## Try it
Below are the records; locate each line with the word "sidebar" and copy it.

## Records shown
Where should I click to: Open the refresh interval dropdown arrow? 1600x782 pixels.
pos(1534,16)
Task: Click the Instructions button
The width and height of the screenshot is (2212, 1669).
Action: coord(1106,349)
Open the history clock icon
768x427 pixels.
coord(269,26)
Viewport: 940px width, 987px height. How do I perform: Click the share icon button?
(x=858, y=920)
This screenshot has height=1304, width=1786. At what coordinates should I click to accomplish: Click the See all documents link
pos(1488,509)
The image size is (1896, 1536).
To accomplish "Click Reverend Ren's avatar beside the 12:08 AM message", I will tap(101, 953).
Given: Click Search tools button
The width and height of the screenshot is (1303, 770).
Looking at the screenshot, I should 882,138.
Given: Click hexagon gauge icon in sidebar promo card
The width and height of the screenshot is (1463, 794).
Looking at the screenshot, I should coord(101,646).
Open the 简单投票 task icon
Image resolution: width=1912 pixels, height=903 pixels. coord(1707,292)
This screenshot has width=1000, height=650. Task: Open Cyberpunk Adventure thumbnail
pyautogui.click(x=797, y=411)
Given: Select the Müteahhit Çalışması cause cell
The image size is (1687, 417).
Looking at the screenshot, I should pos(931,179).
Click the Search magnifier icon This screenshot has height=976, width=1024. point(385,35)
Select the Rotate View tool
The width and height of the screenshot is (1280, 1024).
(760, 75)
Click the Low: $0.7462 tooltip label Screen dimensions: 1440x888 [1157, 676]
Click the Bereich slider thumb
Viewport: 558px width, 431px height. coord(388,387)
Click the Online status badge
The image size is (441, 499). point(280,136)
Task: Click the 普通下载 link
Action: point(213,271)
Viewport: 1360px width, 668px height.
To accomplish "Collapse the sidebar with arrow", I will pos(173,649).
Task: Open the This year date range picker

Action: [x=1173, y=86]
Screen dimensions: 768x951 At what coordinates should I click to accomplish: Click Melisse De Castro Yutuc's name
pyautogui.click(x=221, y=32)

## Written response
Given: Click hexagon gauge icon in sidebar promo card
To accomplish "Collapse the sidebar with arrow", I will pos(173,649).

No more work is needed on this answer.